Halifax: The 18th Atlantic Film Festival wrapped nine days of parties and screenings with an awards luncheon on Sept. 26 that honored 28 filmmakers from Canada and around the world.
Newfoundland feature Extraordinary Visitor opened the festival on a high note, unspooling to a sold-out crowd. By week’s end the comedy’s momentum was still evident as it walked away with five of the festival’s top awards.
Produced by Jeannice Ripley and Paul Pope and written and directed by John Doyle, Extraordinay Visitor picked up the William F White awards for both writing and direction. As winner of the William F. White award for direction, Doyle also took home the Casablanca Sound Prize, worth $3,500 in Casablanca services and return airfare to Toronto.
Pam Hall won the craft award for art direction for her work on the film and Andy Jones won for acting-male – an honor which he shared with John Dunsworth from Mike Clattenburg’s short film One Last Shot, which earned Clattenburg a best cinematography award.
Mary Walsh came out on top in the acting-female category for her portrayal of Marietta, an up-and-coming talk show host in Extraordinary Visitor, while precocious newcomer Genevieve Tessier won the same award for her role in Imagex’s The Real Howard Spitz.
The Illuminated Life of Maud Lewis, a documentary on the life of the Nova Scotia folk artist, directed and produced by Peter D’Entremont and coproduced with Mike Mahoney and Kent Martin, picked up the Margaret Perry Award for Best Nova Scotia-produced film. The prize was worth $2,000 cash and another $2,000 in film stock.
Maud Lewis also meant honors for John Rosborough, who won the craft award for sound editing, and Sandy Moore, who won for music composition.
Canada/Ireland coproduction This Is My Father, directed and written by Paul Quinn, was the closing-night film as well as the recipient of The People’s Choice Award for Best Feature.
Up-and-comer Andrea Dorfman picked up the Linda Joy Most Promising New Director Award – which includes $1,500 cash, $250 in materials and $3,000 in services from Production Services Atlantic – for her nine-minute Super-8 film Nine. Dorfman also won the Advantage Productions’ Editing Prize of $2,000 in services.
After walking off with the National Film Board’s John Spotton Award for best Canadian short film at the Toronto International Film Festival, Mary Lewis’ When Ponds Freeze Over was a winner back home, picking up the award for best Atlantic Short film or video – a $10,000 win. The short also won an award for editing for Derek Norman.
The Rex Tasker Award for best Atlantic documentary went to Monique LeBlanc’s Cigarette. Piers Haggard’s Conquest won for best Canadian feature film or video and A Granellian Encounter from director Colin MacKenzie won best Canadian short film or video.

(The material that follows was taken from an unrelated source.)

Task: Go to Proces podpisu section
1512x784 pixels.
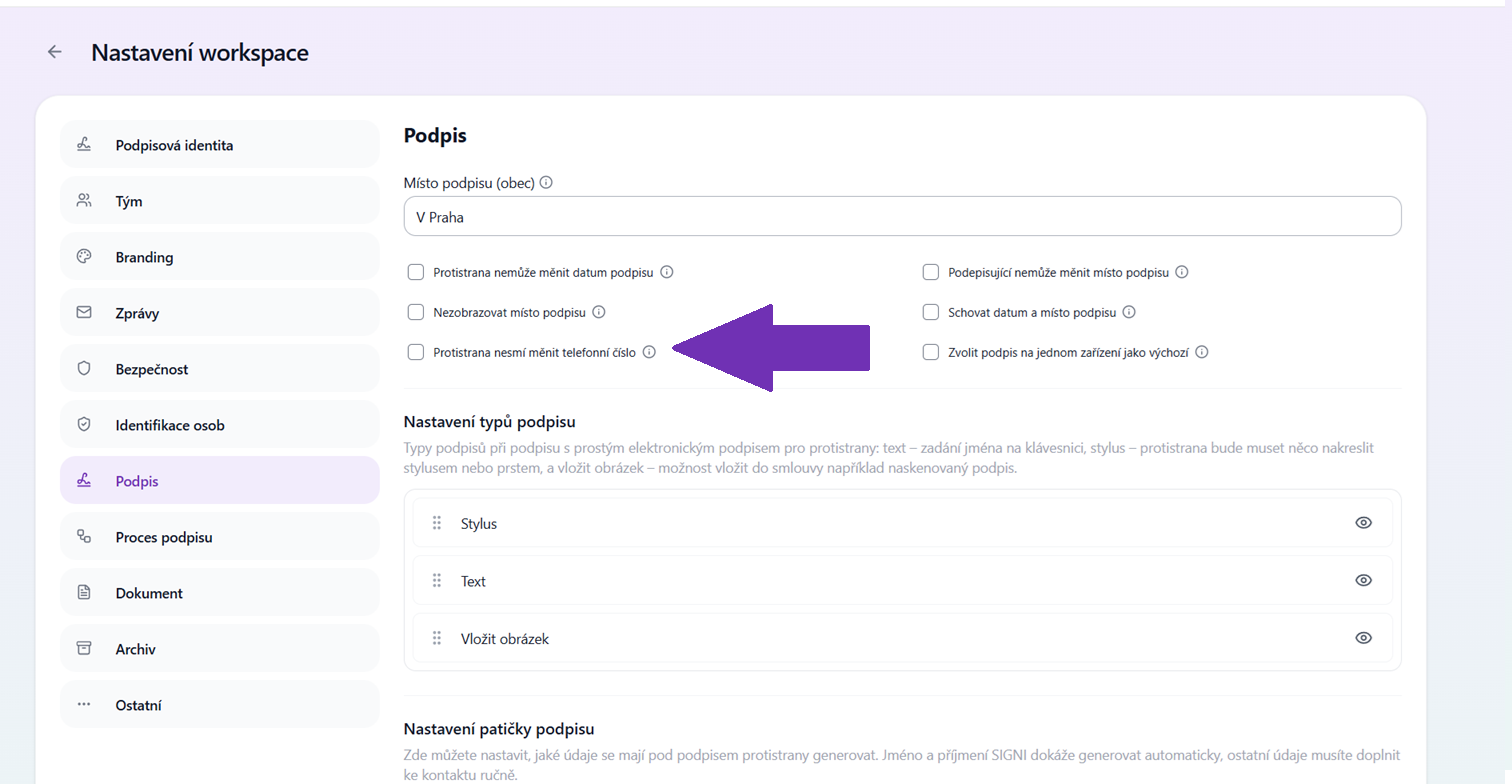Action: [220, 537]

International awards went to Shekhar Kapur’s Elizabeth for best feature film or video, while Lynn Ramsey’s Gasman was named best short film or video.
The ScreenScene Gordon Pinsent Children’s Choice Award for best feature went to Oen I fuglegaden (The Island on Bird Street) by Soren Kragh Jacobsen, with Kayla by Nicholas Kendall getting an honorable mention.
Pete Travis’ Bill’s New Frock earned the ScreenScene Award for best short film or video, with an honorable mention going to Galileo: On the Shoulders of Giants by David Devine. Joanna Quinn’s Famous Fred won for best animation.
Strategic Partners, Canada’s first coproduction conference, was a hit, with around 70 broadcasters, distributors and producers from Canada and Germany on hand to discuss possible projects one-on-one and participate in panel discussions.
Those who made the trip to Halifax included Kevin DeWalt from Regina-based Minds Eye Pictures, Arnie Zipursky from Toronto’s Cambium Entertainment and Roman Bittman from Mobius in New Brunswick.
Making up the German contingent were Siegfried Braun from zdf, Rose Marie Couture from Road Movies and Klaus Keil, managing director of Filmboard Berlin-Brandenburg.
For Strategic Partners, producer of industry programs Jan Miller says Rock Demers was the perfect opener as the veteran producer got things going with a speech emphasizing the importance of humanity and humility in filmmaking.
‘So often in these kinds of coproductions you get down to the financing,’ says Miller. ‘But we started with the heart and the creative and then it kept coming back to that in the other panels.’